Not that Ford would let you, but if you’re looking for a fun course around San Diego, go up I-15 and then take the road to the Palomar Observatory. It’s glorious, it’s fun, it’s a hella fun time, and you’ll tick off all the boxes on the way.

Jerkstore
Jerkstore
3 days ago

Dig it. Love the turbofans.

Andreas8088
Andreas8088
3 days ago

Give it a third pedal, and it might be interesting.

Rob Hays
Rob Hays
3 days ago

I’ve been waiting for a real review of the Lobo for a long time. With an ecu tune and some bolt-ons, you’d be at 300hp pretty easily. And Ford probably sandbagged the tires, so that’s another area where you could pick up some grip/handling.
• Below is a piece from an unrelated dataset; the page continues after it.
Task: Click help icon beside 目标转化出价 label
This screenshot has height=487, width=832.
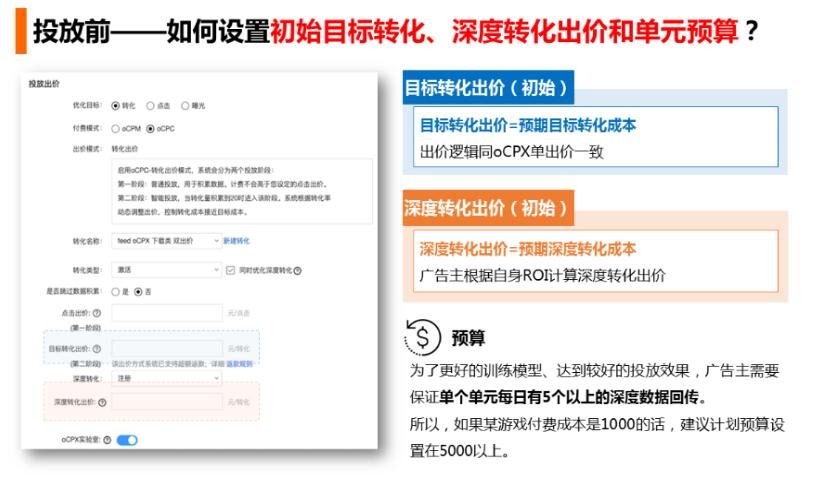Action: [x=97, y=348]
I like that Ford’s referring to this as a canvas, because they’ve packed it with all the parts bin stuff that would be difficult/pricey to obtain otherwise, like the diff and Euro brakes.

Scott
Scott
3 days ago

I know nobody asked my opinion (like that ever stopped me!) but I dig those factory alloys on the Maverick Lobo… they remind me of some OZ racing wheels in the 1980s that rich kids were always fitting to their Rabbit GTIs.

Zeppelopod
Zeppelopod
3 days ago

With that lowering kit, it’s in touch with the ground.